I am resting the cigar on my sunglasses between puffs, and they’re surprisingly well suited to life as an ashtray, at least at this ring gauge. The nose pads grip the cigar exactly tight enough, and the arm folds down just right as a retaining guard. It allows me to rest the cigar in the lee of my body, sheltered from the very slight winds that gust occasionally, and protects the cigar from whatever filth is on this public bench. I think would protect it from all but the most violent of accidental jostling.
It’s really a very nice cigar, this Montecristo B. Perfect burn, with woody notes over full tobacco. A hint of barnyard and some kind of sour fruit… grapefruit maybe, or bitter orange, that sour herbal aftertaste of Chinotto and Campari. A family of Scandinavians has replaced the couple on the bench downwind, and for a moment I feel slightly guilty exhaling my bilious clouds toward their clutch of fresh faced Aryan children, but they don’t seem to be bothered. There’s certainly no glaring going on. The smallest boy is coughing, but I think he has a cold.

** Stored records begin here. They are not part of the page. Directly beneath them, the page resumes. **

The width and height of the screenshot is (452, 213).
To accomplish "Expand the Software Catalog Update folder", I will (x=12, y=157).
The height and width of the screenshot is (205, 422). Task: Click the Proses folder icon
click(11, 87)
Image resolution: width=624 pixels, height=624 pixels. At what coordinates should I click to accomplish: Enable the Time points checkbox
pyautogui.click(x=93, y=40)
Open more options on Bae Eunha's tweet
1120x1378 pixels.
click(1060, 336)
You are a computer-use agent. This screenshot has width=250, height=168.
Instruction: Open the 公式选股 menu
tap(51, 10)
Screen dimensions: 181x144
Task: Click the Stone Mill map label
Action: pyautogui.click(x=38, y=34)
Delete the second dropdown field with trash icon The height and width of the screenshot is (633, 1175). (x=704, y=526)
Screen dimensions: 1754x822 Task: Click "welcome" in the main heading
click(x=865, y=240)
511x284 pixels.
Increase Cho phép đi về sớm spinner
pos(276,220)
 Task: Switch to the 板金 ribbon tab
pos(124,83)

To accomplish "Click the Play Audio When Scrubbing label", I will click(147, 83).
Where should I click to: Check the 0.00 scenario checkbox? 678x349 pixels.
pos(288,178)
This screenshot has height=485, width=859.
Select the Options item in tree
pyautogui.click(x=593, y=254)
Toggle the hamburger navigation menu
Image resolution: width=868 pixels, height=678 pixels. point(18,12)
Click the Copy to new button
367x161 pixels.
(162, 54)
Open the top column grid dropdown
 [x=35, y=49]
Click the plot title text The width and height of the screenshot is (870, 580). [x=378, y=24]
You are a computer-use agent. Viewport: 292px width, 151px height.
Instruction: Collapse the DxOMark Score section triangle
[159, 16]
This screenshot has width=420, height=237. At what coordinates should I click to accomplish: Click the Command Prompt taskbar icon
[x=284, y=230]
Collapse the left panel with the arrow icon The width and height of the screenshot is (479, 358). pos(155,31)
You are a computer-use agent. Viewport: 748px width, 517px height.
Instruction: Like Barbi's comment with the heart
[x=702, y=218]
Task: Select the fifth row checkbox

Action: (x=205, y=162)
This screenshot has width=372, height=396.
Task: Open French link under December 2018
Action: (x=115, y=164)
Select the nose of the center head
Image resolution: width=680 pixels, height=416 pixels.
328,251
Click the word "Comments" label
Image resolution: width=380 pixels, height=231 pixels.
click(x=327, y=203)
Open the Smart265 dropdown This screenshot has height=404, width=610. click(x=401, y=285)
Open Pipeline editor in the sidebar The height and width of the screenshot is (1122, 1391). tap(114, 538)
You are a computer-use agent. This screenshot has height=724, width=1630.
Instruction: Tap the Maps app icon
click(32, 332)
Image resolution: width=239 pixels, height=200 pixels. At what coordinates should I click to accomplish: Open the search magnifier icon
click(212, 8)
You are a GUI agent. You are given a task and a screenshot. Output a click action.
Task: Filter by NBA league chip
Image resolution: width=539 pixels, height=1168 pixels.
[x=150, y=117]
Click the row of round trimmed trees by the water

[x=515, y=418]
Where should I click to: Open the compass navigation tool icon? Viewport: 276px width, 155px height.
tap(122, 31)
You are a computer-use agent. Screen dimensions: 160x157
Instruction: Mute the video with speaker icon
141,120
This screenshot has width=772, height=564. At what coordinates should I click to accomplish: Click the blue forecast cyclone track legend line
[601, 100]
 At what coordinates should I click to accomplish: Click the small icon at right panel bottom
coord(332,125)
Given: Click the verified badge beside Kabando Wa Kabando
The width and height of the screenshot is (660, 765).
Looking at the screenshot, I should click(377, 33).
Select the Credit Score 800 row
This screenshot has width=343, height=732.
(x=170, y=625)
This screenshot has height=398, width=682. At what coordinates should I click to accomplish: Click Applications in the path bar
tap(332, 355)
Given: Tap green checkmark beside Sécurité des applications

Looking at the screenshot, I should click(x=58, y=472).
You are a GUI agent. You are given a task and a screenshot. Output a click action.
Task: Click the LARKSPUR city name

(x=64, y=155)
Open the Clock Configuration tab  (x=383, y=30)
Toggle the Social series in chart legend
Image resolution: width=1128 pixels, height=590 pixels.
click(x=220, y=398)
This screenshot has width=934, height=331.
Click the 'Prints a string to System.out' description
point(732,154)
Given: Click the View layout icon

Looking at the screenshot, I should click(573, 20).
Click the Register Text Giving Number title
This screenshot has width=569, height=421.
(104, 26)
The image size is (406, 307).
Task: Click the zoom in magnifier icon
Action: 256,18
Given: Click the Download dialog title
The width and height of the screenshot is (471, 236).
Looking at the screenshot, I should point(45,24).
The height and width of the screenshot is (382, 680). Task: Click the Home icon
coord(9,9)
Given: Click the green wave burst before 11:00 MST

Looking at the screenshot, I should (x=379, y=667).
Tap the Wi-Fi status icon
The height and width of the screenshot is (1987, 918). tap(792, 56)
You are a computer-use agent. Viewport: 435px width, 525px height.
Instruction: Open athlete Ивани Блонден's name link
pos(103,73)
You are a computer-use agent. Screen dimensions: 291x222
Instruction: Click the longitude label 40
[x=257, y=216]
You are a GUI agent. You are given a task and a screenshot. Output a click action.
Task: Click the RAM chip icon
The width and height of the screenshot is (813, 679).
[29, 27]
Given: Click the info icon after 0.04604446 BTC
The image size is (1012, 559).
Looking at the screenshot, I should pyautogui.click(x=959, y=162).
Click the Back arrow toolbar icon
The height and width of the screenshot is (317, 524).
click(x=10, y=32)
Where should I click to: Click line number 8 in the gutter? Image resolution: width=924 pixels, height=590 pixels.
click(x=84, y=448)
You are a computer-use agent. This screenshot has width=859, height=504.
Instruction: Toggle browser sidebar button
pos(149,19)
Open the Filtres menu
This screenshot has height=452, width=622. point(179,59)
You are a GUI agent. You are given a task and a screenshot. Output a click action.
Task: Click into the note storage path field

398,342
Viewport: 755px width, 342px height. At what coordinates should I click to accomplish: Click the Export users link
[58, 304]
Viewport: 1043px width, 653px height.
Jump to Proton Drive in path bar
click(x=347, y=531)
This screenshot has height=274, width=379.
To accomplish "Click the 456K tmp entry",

In the bottom third of the cigar I begin to find myself swimming a little from the nicotine, its pressure on my temples. I’ve read that the B is a mild cigar, but for this example at least that is definitely not the case: this example is much stronger than a Monte 4, and stronger inch for inch than any other Monte I can recall. It really is a wonderful way to spend an afternoon though, out here by the water, fresh air and a nicotine buzz. The cigar ends in a very classy way, dark chocolate mixed in with the tar, the quality of the tobacco obvious to the last. This will not be a cigar that leaves a bad taste in my mouth tomorrow morning. I eschew the provided smoker’s bin, and instead lob the nub into a garden bed; a noble cigar like this deserves a better resting place that a cylinder of discarded cigarette filters.
[Author’s note: a draft of this article was published a few weeks ago on a major international cigar forum, where several members took umbrage with my quip about Americans with mouths distended from chewing too much gum, seemingly under the impression that I was characterising their entire race as slack jawed ruminants who chew constantly at sugarised rubber much as a cow chews her cud. For this I would like to offer a heartfelt apology. The comment was intended in jest, but it is a poor example of the type, depending on both an inaccurate stereotype and a cheap shot for what little humour it contains. I fully and unconditionally apologise for it, and beg humble forgiveness for any offense caused. In my limited experience, I have always found Americans to be possessed of extremely small mouths that are rarely in motion.]